“Your vagina will not be penetrated. Your vagina will be a temple.” So go the instructions given to Lucy (Sucker Punc’s Emily Browning), a beautiful young college student who takes a part-time job sleeping naked beside rich old men in Julia Leigh’s Sleeping Beauty. “My vagina’s not a temple,” Lucy retorts. That’s probably because she’s been letting her body be used elsewhere in a multitude of ways, both prurient and demure. She picks up men in clubs, possibly for money. She even volunteers for scientific experiments. Indeed, in a clever bit of irony, the only actual penetration depicted in the film comes in the opening scene, which shows Lucy in a science lab as a thin tube is stuck down her throat.
But back to the sleeping-with-old-men thing: The aforementioned lack of actual sex is less a limit and more part of the attraction here. Lucy’s white-haired “suitors” look like their erect days are well behind them; these mostly anonymous men seem to almost represent the punishing nature of time itself. One offers up a lengthy monologue about the withering of his bones, while another jokes that he needs buckets of Viagra to even be able to get it up. When they lie beside Browning’s milky white, impossibly smooth body, the transaction is not so much sexual or financial than it is temporal. There’s a strange, mythic grandeur to these scenes. She’s a promise of youth. Even in this near-lifeless state (Lucy is given a powerful drug that ensures she will sleep through the experience), she glows, like one of those exquisite corpses in Caravaggio paintings.

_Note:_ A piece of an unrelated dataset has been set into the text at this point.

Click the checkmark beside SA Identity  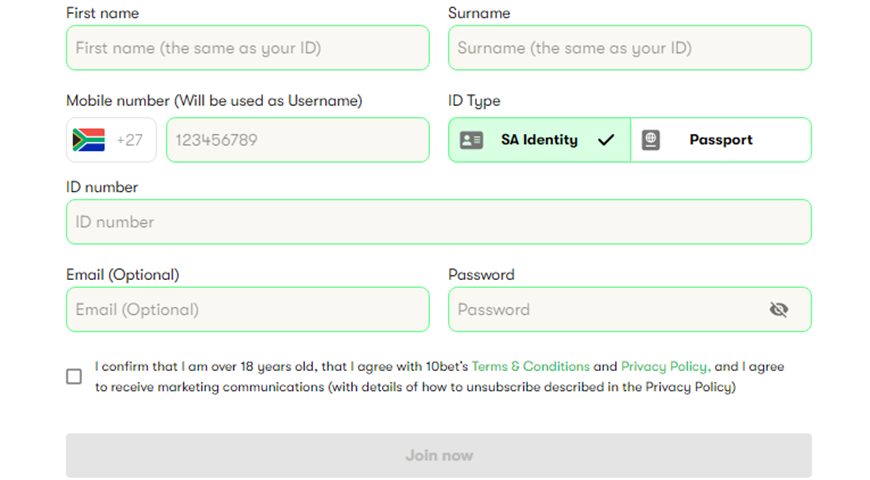(x=606, y=140)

It may have dawned on you by this point that Sleeping Beauty isn’t exactly working a realist angle. Novelist-turned-director Leigh’s dryly efficient style is perched between the matter-of-fact and the impossibly arty. She favors long takes and every exchange feels calm, premeditated, and pre-choreographed to a fault. The settings are always perfect, too: The encounters between Lucy and the men occur in an immaculate wood-paneled bedroom that might just as easily be an adjunct from those orgy-soaked game rooms in Eyes Wide Shut.
But to what end? There’s certainly something to be said about the commodification of the female body here. (You could start a drinking game counting all the times someone checks out the inside of Lucy’s mouth.) Ditto the exploitative nature of modern life in general; whether Lucy is getting a new apartment, buying electronics, or arguing with her roommates over rent, the whole movie seems to center around transactions. This is where some realism might have helped. The film’s overall affect — the stilted acting, the antiseptic settings, the painstaking compositions — is a bit of a dodge. Divorced from anything resembling the real world and real relationships, Sleeping Beauty struggles to say something relevant — which is sad, because it clearly wants to say so much.